Avec l'avènement des très hautes énergies (10 MV et au-delà), l'irradiation de l'abdomen est de plus en plus souvent réalisée (cancer du pancréas, de l'estomac, du foie, des voies biliaires, de l'ovaire, irradiation des ganglions lombo-aortiques dans les lymphomes et certaines tumeurs solides).

Les troubles digestifs

Les nausées sont fréquentes (50% des cas) notamment quand on irradie la région épigastrique. Elles apparaissent 1 à 2 heures après la séance de rayons et elles peuvent durer plusieurs heures. Elles seront prévenues par un traitement adapté.

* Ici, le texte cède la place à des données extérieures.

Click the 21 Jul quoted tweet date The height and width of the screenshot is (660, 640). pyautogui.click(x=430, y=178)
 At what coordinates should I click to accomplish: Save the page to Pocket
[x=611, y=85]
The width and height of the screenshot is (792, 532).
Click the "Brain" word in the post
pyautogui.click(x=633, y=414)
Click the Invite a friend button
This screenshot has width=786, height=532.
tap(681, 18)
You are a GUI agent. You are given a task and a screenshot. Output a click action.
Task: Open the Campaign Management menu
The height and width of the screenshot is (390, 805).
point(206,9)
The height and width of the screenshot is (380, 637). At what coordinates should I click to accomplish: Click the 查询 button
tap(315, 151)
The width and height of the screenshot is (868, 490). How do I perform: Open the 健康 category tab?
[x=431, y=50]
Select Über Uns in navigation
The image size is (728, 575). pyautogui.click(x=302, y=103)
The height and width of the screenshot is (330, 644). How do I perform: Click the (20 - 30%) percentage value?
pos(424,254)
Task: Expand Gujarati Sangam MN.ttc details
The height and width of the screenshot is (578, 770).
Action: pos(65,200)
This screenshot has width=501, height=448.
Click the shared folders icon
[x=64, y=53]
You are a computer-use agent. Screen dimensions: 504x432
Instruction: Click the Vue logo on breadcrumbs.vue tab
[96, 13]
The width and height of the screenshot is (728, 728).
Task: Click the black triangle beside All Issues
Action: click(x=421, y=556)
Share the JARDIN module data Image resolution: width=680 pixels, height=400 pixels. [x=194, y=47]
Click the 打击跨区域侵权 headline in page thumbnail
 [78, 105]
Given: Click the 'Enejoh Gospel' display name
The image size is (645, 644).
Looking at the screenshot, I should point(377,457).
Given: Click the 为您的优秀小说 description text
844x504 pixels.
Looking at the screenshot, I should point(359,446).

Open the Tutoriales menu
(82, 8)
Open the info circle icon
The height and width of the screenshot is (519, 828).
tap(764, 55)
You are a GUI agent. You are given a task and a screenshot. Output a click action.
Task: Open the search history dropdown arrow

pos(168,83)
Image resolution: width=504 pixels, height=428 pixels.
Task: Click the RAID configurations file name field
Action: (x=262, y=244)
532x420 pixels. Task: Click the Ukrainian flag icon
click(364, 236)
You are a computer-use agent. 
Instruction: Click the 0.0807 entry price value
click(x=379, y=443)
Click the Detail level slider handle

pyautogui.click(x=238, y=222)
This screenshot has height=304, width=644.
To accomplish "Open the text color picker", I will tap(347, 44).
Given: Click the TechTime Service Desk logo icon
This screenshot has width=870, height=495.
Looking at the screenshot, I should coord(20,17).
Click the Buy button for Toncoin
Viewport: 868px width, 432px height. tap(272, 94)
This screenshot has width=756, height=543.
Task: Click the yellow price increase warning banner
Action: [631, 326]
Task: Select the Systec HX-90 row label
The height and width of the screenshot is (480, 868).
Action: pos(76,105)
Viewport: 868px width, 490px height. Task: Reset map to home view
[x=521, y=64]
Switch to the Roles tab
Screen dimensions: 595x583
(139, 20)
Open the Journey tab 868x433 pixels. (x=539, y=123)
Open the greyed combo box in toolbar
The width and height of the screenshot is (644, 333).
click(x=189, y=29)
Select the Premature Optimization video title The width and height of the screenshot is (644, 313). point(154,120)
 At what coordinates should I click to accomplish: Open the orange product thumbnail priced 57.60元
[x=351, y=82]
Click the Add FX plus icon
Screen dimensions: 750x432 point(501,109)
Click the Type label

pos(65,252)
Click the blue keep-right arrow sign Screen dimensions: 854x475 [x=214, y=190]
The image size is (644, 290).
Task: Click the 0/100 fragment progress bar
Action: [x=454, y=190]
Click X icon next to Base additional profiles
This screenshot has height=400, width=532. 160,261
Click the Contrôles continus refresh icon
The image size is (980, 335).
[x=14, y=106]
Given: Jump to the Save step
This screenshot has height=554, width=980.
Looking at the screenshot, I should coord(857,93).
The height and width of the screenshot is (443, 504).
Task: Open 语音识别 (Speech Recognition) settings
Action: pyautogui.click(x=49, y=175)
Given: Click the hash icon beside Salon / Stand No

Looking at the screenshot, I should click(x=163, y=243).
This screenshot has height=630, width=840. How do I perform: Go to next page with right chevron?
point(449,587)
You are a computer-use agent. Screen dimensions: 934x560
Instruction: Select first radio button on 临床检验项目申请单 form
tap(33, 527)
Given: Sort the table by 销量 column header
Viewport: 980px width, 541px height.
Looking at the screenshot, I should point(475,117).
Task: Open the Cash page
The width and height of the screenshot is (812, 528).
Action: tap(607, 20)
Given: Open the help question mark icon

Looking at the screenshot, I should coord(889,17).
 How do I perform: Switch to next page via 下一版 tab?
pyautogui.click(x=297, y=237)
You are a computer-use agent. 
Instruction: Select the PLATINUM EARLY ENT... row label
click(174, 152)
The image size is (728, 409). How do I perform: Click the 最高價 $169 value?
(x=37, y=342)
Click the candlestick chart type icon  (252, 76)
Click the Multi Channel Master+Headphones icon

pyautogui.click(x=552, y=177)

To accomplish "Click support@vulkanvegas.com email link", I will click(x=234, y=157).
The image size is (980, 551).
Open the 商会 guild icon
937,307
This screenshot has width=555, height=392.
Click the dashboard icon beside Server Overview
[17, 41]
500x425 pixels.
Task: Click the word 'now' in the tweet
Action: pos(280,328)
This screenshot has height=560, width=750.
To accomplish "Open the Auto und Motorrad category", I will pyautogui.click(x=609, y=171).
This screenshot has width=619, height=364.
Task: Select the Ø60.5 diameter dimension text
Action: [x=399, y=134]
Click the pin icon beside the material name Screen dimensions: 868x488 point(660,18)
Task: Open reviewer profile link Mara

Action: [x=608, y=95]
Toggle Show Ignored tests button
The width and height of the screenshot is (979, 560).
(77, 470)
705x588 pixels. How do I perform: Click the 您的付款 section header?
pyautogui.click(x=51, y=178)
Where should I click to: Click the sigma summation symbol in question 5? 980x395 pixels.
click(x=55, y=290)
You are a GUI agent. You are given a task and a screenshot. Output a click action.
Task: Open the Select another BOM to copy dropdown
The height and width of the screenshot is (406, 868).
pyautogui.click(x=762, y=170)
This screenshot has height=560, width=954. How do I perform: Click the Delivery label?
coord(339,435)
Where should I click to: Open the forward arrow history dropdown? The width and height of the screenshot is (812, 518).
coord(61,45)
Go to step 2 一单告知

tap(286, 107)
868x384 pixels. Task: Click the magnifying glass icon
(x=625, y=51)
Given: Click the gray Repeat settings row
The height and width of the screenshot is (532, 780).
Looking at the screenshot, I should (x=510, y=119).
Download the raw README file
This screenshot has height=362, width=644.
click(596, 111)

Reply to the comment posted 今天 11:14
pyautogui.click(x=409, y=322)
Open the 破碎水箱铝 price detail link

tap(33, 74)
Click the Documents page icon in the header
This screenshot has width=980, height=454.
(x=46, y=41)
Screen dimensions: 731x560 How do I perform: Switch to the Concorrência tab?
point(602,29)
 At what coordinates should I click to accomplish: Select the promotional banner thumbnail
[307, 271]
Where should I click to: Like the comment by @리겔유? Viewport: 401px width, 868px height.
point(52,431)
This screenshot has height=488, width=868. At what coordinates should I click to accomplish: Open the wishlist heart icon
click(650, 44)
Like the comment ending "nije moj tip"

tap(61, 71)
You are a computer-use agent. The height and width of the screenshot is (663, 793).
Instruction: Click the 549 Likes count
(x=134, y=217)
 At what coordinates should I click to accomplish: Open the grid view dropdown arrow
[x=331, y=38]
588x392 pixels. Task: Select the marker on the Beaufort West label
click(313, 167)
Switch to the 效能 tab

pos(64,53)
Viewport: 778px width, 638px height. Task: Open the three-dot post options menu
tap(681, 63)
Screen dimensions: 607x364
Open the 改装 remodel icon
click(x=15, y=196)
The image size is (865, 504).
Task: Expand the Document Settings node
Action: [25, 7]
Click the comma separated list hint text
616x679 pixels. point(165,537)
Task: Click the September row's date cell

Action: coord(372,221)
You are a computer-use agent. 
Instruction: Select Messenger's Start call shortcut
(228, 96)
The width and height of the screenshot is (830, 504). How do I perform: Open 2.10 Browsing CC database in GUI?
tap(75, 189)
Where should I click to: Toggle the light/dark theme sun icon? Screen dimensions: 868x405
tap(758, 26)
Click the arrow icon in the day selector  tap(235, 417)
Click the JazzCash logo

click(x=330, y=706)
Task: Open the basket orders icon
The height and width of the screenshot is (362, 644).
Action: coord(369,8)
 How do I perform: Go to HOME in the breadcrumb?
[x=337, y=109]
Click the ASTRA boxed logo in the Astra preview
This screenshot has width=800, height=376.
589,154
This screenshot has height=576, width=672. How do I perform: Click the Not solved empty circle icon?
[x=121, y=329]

Une perte d’appétit (anorexie) est souvent associée

Une diarrhée est fréquente et, en cas d'irradiation abdominale, on vous conseillera un régime pauvre en gluten.

L’iléite radique

Elle survient  notamment chez les patients obèses. Elle se traduit par des douleurs abdominales, des troubles du transit, souvent à type de diarrhées. Les manifestations cliniques d'une entérite post-radique sont habituellement retardées par rapport à la radiothérapie. Les plus fréquentes sont les troubles du transit et l'altération de l'état général.

Une accélération du transit avec de la diarrhée pouvant s’accompagner de déshydratation.

Des douleurs abdominales comme des crampes, des coliques, une dysurie, un ténesme, des douleurs anales, des faux besoins, une poussée hémorroïdaire,

Vous pouvez diminuer ce risque en surveillant votre alimentation : régimes sans résidu, sans laitage et en veillant à une hydratation correcte, en buvant beaucoup.

4    Des protecteurs de la muqueuse intestinale comme le Smecta™ ou l’Ulcar™ pourront vous améliorer.

4    En cas de diarrhée, l’Imodium™, le Diarsed™ et le Tiorfan™ sont très utile. Si nécessaire, un antiseptique intestinal, comme l’Ercéfuryl™, sera utilisé. Si vous avez des spasmes intestinaux, le Spasfon™ ou le Débridat™ vous amélioreront.

Il faut parfois arrêter l'irradiation et vous hospitaliser car cette complication rare peut être très gave. Un traitement par corticoïde associé à des antiseptiques et des pansements intestinaux vous sera prescrit ainsi que la mise au repos totale de l'intestin par une alimentation parentérale.

Les lésions intestinales radiques peuvent donner un syndrome de malabsorption, des occlusions par sténose du grêle et du côlon et, à un degré ultime, des perforations intestinales avec tableau de fistule ou de péritonite.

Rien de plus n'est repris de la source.